> What you are asked to do
Go to the line holding "This screenshot has width=644, height=363." in the entries below and write out exactly every line down to and including the line holding "Click the Primitive".

*** Opening of Information provided ***

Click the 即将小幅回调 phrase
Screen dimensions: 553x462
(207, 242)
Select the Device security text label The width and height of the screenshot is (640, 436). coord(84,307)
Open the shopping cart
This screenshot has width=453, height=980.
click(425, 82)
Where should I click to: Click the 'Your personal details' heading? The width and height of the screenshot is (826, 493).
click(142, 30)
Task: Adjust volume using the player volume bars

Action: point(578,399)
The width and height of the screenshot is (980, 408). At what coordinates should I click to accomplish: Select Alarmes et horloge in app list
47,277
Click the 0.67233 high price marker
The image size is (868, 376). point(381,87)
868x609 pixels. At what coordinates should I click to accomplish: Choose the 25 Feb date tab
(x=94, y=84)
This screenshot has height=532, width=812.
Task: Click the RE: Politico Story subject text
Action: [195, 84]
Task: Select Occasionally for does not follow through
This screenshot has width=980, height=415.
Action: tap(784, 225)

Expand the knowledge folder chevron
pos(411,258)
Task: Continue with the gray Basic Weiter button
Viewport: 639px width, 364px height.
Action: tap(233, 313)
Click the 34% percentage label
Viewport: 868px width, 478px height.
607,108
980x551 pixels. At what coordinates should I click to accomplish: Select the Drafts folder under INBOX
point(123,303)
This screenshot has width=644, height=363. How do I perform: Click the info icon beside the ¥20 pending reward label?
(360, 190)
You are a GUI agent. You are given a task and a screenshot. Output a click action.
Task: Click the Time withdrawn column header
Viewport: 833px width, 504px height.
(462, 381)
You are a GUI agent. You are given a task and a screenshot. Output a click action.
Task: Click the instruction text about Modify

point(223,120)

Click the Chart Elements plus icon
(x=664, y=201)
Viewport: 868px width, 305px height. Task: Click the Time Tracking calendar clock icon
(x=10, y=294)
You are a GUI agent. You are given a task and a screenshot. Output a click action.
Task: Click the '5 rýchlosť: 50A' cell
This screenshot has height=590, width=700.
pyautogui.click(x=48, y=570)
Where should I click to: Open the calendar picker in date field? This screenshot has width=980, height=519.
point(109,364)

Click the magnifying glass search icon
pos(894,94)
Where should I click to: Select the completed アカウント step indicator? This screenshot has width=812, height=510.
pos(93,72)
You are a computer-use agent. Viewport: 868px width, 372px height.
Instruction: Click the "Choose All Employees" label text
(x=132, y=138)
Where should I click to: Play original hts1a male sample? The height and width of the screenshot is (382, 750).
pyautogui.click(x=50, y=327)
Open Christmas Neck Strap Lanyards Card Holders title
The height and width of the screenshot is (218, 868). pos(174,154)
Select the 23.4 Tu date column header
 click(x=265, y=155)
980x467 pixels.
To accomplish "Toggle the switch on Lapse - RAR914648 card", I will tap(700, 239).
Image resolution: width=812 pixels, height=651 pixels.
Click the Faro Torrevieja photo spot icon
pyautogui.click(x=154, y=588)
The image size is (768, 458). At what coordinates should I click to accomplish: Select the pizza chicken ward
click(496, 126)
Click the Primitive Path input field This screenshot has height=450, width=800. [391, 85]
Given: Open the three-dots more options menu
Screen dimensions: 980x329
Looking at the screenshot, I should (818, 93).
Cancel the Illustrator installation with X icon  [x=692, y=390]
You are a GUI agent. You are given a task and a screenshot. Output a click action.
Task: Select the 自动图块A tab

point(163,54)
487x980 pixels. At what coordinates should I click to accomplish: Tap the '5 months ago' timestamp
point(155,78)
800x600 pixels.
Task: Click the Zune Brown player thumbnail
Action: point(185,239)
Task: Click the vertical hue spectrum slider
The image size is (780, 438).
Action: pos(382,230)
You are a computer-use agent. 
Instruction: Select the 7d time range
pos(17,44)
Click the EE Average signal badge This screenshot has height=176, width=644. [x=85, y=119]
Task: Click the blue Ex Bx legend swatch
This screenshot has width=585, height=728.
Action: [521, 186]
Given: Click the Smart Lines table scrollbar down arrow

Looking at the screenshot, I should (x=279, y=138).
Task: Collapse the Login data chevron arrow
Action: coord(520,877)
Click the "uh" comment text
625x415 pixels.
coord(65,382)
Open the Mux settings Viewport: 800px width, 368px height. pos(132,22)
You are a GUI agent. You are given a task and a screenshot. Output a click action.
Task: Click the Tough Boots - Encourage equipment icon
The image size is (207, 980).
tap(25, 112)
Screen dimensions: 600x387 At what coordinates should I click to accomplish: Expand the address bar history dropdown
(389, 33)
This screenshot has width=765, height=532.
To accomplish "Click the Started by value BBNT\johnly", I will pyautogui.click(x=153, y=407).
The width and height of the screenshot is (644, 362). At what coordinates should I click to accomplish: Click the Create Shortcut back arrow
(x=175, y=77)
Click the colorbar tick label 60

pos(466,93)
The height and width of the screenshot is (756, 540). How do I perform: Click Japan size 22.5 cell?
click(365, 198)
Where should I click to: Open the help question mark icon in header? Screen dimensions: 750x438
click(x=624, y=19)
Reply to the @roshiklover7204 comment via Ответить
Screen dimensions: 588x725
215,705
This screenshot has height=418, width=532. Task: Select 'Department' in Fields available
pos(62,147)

*** Close of Information provided ***

> Answer to this exercise
This screenshot has width=644, height=363. How do I perform: Click the info icon beside the ¥20 pending reward label?
(360, 190)
You are a GUI agent. You are given a task and a screenshot. Output a click action.
Task: Click the Time withdrawn column header
Viewport: 833px width, 504px height.
(462, 381)
You are a GUI agent. You are given a task and a screenshot. Output a click action.
Task: Click the instruction text about Modify

point(223,120)

Click the Chart Elements plus icon
(x=664, y=201)
Viewport: 868px width, 305px height. Task: Click the Time Tracking calendar clock icon
(x=10, y=294)
You are a GUI agent. You are given a task and a screenshot. Output a click action.
Task: Click the '5 rýchlosť: 50A' cell
This screenshot has height=590, width=700.
pyautogui.click(x=48, y=570)
Where should I click to: Open the calendar picker in date field? This screenshot has width=980, height=519.
point(109,364)

Click the magnifying glass search icon
pos(894,94)
Where should I click to: Select the completed アカウント step indicator? This screenshot has width=812, height=510.
pos(93,72)
You are a computer-use agent. Viewport: 868px width, 372px height.
Instruction: Click the "Choose All Employees" label text
(x=132, y=138)
Where should I click to: Play original hts1a male sample? The height and width of the screenshot is (382, 750).
pyautogui.click(x=50, y=327)
Open Christmas Neck Strap Lanyards Card Holders title
The height and width of the screenshot is (218, 868). pos(174,154)
Select the 23.4 Tu date column header
 click(x=265, y=155)
980x467 pixels.
To accomplish "Toggle the switch on Lapse - RAR914648 card", I will tap(700, 239).
Image resolution: width=812 pixels, height=651 pixels.
Click the Faro Torrevieja photo spot icon
pyautogui.click(x=154, y=588)
The image size is (768, 458). At what coordinates should I click to accomplish: Select the pizza chicken ward
click(496, 126)
Click the Primitive Path input field This screenshot has height=450, width=800. [391, 85]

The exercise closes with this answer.